__Written tasks__:
A. In the Zero Downtime Migration page, what directory does the backup procedure create inside the path set in BACKUP_PATH?
B. Pick up the Zero Downtime Migration page after its final sentence and carry it forward.
··· Page
Supported for PLATFORM_TYPE set to Exadata Cloud at Customer (EXACC)

Also set BACKUP_PATH to specify the actual NFS path which is made accessible from both the source and target database servers, for example, an NFS mount point. The NFS mount path should be same for both source and target database servers. This path does not need to be mounted on the Zero Downtime Migration service host. Note the following considerations:
- The source database is backed up to the specified path and restored to Exadata Cloud at Customer using RMAN SQL*Net connectivity.
- The path set in BACKUP_PATH should have ‘rwx’ permissions for the source database user, and at least read permissions for the target database user.
- In the path specified by BACKUP_PATH, the Zero Downtime Migration backup procedure will create a directory, $BACKUP_PATH/dbname, and place the backup pieces in this directory.

When MIGRATION_METHOD=OFFLINE_PHYSICAL You can use one of these data transfer method values:

OSS - Migration using backup and restore through Object Storage Service, supported for Oracle Cloud Infrastructure (VMDB), Exadata Cloud Service (EXACS), and Exadata Cloud at Customer (EXACC). SQL*Net connectivity between source and target not needed.
NFS - Migration using backup and restore through NFS, supported for Exadata Cloud at Customer (EXACC). SQL*Net connectivity between source and target not needed.

Additional Oracle Cloud Object Storage Settings

When DATA_TRANSFER_MEDIUM=OSS, set the following parameters to access the Oracle Cloud Object Storage.

The source database is backed up to the specified container and restored to Exadata Cloud at Customer using RMAN SQL*Net connectivity.

Set HOST to the cloud storage REST endpoint URL.
- For Oracle Cloud Infrastructure storage the typical value format is HOST=https://swiftobjectstorage.us-phoenix-1.oraclecloud.com/v1/ObjectStorageNamespace
  
  To find the Object Storage Namespace value, log in to the Cloud Console and select Menu, Administration, Tenancy Detail, and in the Object Storage Settings section find Value against entry Object Storage Namespace:
- For Oracle Cloud Infrastructure Classic storage the typical value format is HOST=https://acme.storage.oraclecloud.com/v1/Storage-tenancy name
Set the Object Storage bucket OPC_CONTAINER parameter.

The bucket is also referred to as a container for Oracle Cloud Infrastructure Classic storage. Make sure that the Object Storage bucket is created using the Oracle Cloud Service Console as appropriate. Make sure adequate storage is provisioned and available on the object store to accommodate the source database backup.

TGT_SSH_TUNNEL_PORT

If SSH tunneling is set up, set the TGT_SSH_TUNNEL_PORT parameter.

Data and Redo Locations

Zero Downtime Migration automatically discovers the location for data, redo, and reco storage volumes from the specified target database. If you need to override the discovered values, specify the target database data files storage (ASM or ACFS) location using the appropriate set of parameters.
······
··· Data entries
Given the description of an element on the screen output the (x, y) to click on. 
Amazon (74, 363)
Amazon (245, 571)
······
··· Data entries
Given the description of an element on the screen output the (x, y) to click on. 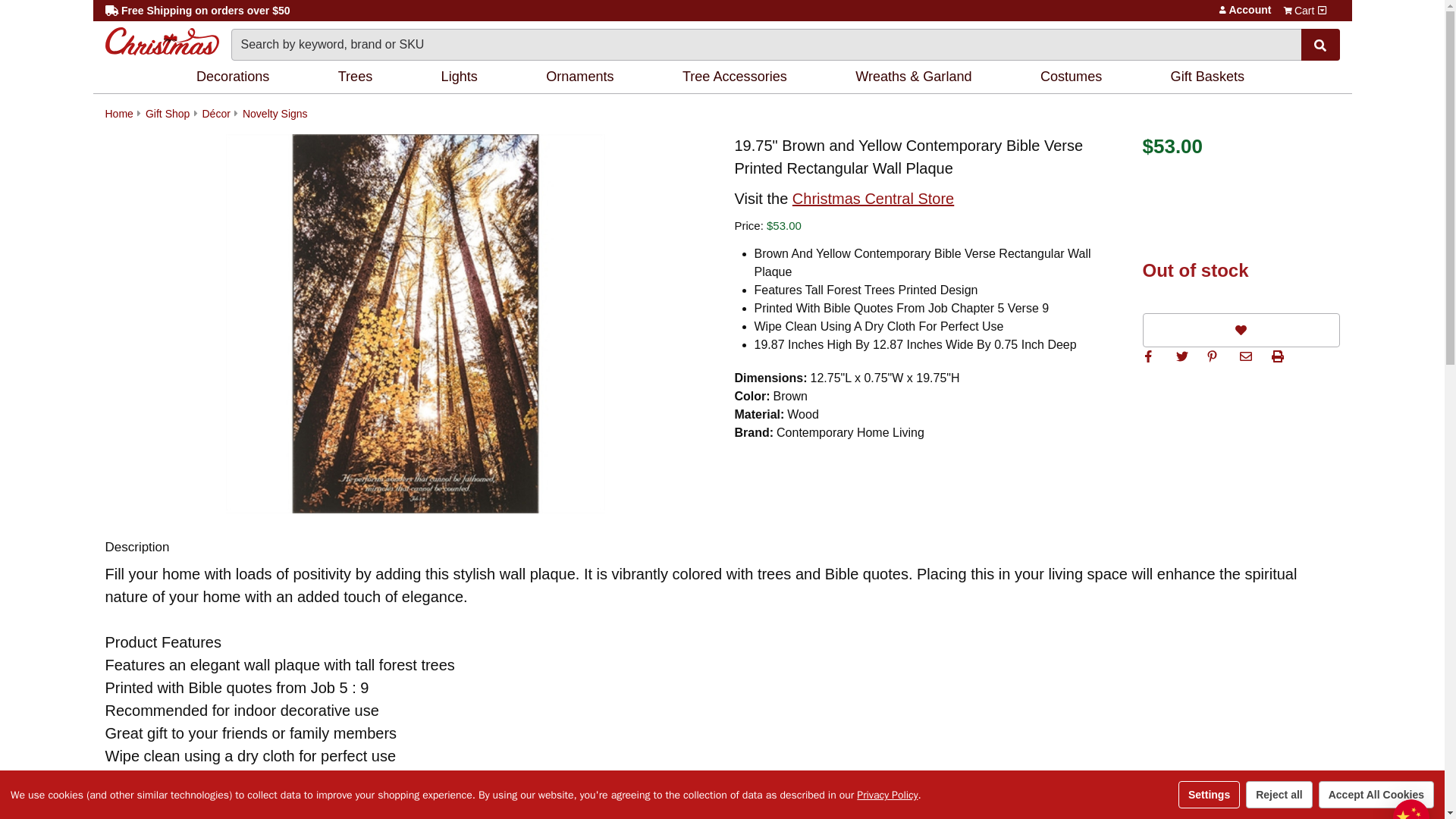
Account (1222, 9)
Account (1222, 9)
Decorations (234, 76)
······
__Answers in order__:
A. $BACKUP_PATH/dbname

B.
ASM: TGT_DATADG, TGT_REDODG, and TGT_RECODG
ACFS: TGT_DATAACFS, TGT_REDOACFS, and TGT_RECOACFS

SKIP_FALLBACK

Set SKIP_FALLBACK=TRUE if you do not want to ship redo logs from the target to the source standby, either voluntarily or because there is no connectivity between the target and the source.

TGT_SKIP_DATAPATCH

Zero Downtime Migration runs the datapatch utility by default as part of the migration process if the target database environment is at a higher patch level than the source database (for example, if the source database is at Jan 2020 PSU/BP and the target database is at April 2020 PSU/BP).

If you want to skip this task set the TGT_SKIP_DATAPATCH=FALSE response file parameter.

PHASE_NAME_MONITORING_INTERVAL

Set PHASE_NAME_MONITORING_INTERVAL=n mins if you want Zero Downtime Migration to monitor and report the status of backup and restore operations at the configured time interval during the migration. The default interval value is 10 minutes. To disable monitoring, set these values to 0 (zero).

ZDM_BACKUP_FULL_SRC_MONITORING_INTERVAL= 
ZDM_BACKUP_INCREMENTAL_SRC_MONITORING_INTERVAL= 
ZDM_BACKUP_DIFFERENTIAL_SRC_MONITORING_INTERVAL= 
ZDM_CLONE_TGT_MONITORING_INTERVAL= 
ZDM_OSS_RESTORE_TGT_MONITORING_INTERVAL= 
ZDM_OSS_RECOVER_TGT_MONITORING_INTERVAL=

ZDM_BACKUP_RETENTION_WINDOW

Set ZDM_BACKUP_RETENTION_WINDOW=number of days if you wish to retain source database backup after the migration.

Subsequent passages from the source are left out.